(Text and element pointing records)
• • •
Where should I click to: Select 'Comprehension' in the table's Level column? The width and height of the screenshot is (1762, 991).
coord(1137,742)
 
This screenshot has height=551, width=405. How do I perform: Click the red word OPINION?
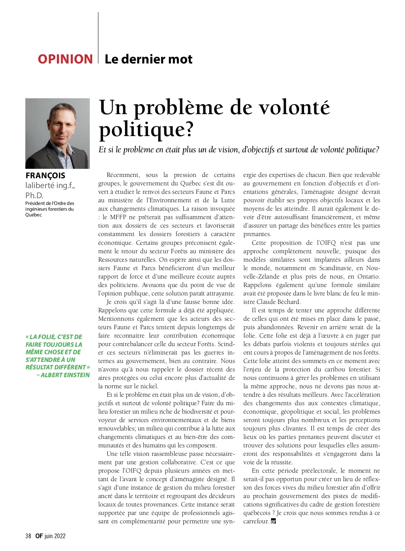65,59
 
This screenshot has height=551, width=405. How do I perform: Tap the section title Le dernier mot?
148,59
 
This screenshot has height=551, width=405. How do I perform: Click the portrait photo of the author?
57,133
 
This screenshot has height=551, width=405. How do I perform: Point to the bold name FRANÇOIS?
45,176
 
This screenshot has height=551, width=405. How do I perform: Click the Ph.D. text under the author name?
34,195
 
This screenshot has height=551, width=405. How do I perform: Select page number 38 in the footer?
28,536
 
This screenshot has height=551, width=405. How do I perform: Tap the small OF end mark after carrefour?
273,521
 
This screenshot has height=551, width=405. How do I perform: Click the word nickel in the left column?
150,386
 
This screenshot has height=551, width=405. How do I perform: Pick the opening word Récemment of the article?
123,175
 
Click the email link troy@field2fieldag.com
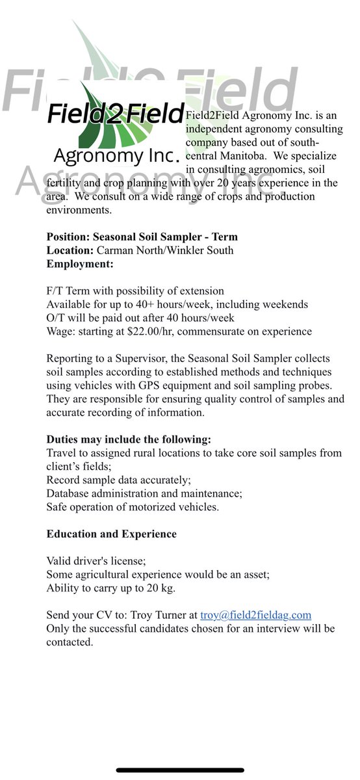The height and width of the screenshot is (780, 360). pos(255,614)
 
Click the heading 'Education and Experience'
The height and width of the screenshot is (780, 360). pos(111,534)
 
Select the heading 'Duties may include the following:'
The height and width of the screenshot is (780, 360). pos(129,439)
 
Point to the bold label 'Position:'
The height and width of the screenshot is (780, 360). pos(68,237)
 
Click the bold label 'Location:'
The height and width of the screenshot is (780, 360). pos(70,250)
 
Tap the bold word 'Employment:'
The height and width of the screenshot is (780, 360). pos(80,264)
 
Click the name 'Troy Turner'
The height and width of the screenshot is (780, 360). pos(167,614)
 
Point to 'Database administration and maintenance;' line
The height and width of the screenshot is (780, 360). pos(144,493)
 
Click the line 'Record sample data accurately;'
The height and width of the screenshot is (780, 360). pos(119,480)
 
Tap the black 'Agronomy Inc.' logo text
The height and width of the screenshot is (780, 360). pos(116,156)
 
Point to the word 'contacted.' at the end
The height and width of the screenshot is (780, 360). pos(70,642)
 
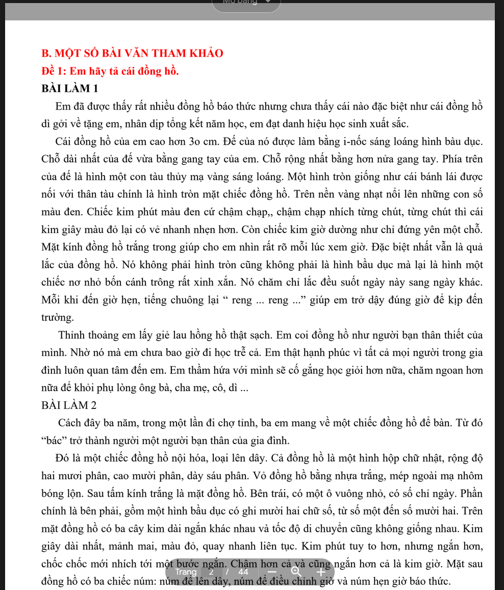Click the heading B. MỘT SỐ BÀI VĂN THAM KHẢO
pyautogui.click(x=133, y=53)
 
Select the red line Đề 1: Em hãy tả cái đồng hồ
pyautogui.click(x=110, y=70)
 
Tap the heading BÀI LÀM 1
pyautogui.click(x=70, y=88)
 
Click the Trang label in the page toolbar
pyautogui.click(x=185, y=572)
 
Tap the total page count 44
pyautogui.click(x=243, y=572)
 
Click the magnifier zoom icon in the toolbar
pyautogui.click(x=296, y=572)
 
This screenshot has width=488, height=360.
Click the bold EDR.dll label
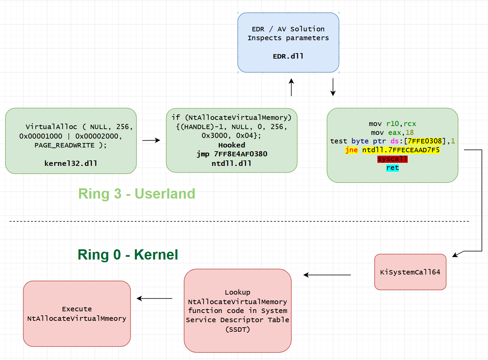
• • •
Can you put every line of the material above into a numbered list, skipping the blank lines and leaving the pictures out?

CORRECT RESPONSE:
1. Where should I click to: Select 'Comprehension' in the table's Level column? The width and height of the screenshot is (1762, 991).
2. coord(1137,742)
3. This screenshot has height=551, width=405. How do I perform: Click the red word OPINION?
4. 65,59
5. This screenshot has height=551, width=405. How do I perform: Tap the section title Le dernier mot?
6. 148,59
7. This screenshot has height=551, width=405. How do I perform: Click the portrait photo of the author?
8. 57,133
9. This screenshot has height=551, width=405. How do I perform: Point to the bold name FRANÇOIS?
10. 45,176
11. This screenshot has height=551, width=405. How do I perform: Click the Ph.D. text under the author name?
12. 34,195
13. This screenshot has height=551, width=405. How do I perform: Select page number 38 in the footer?
14. 28,536
15. This screenshot has height=551, width=405. How do I perform: Tap the small OF end mark after carrefour?
16. 273,521
17. This screenshot has height=551, width=405. How do I perform: Click the word nickel in the left column?
18. 150,386
19. This screenshot has height=551, width=405. How do I perform: Pick the opening word Récemment of the article?
20. 123,175
21. Click the email link troy@field2fieldag.com
22. The height and width of the screenshot is (780, 360). pos(255,614)
23. Click the heading 'Education and Experience'
24. The height and width of the screenshot is (780, 360). pos(111,534)
25. Select the heading 'Duties may include the following:'
26. The height and width of the screenshot is (780, 360). pos(129,439)
27. Point to the bold label 'Position:'
28. The height and width of the screenshot is (780, 360). pos(68,237)
29. Click the bold label 'Location:'
30. The height and width of the screenshot is (780, 360). pos(70,250)
31. Tap the bold word 'Employment:'
32. The height and width of the screenshot is (780, 360). pos(80,264)
33. Click the name 'Troy Turner'
34. The height and width of the screenshot is (780, 360). pos(167,614)
35. Point to 'Database administration and maintenance;' line
36. The height and width of the screenshot is (780, 360). pos(144,493)
37. Click the line 'Record sample data accurately;'
38. The height and width of the screenshot is (780, 360). pos(119,480)
39. Tap the black 'Agronomy Inc.' logo text
40. The height and width of the screenshot is (780, 360). pos(116,156)
41. Point to the word 'contacted.' at the end
42. The height and width of the screenshot is (780, 360). pos(70,642)
43. Click the heading B. MỘT SỐ BÀI VĂN THAM KHẢO
44. pyautogui.click(x=133, y=53)
45. Select the red line Đề 1: Em hãy tả cái đồng hồ
46. pyautogui.click(x=110, y=70)
47. Tap the heading BÀI LÀM 1
48. pyautogui.click(x=70, y=88)
49. Click the Trang label in the page toolbar
50. pyautogui.click(x=185, y=572)
51. Tap the total page count 44
52. pyautogui.click(x=243, y=572)
53. Click the magnifier zoom icon in the toolbar
54. pyautogui.click(x=296, y=572)
55. This screenshot has width=488, height=360.
56. Click the bold EDR.dll label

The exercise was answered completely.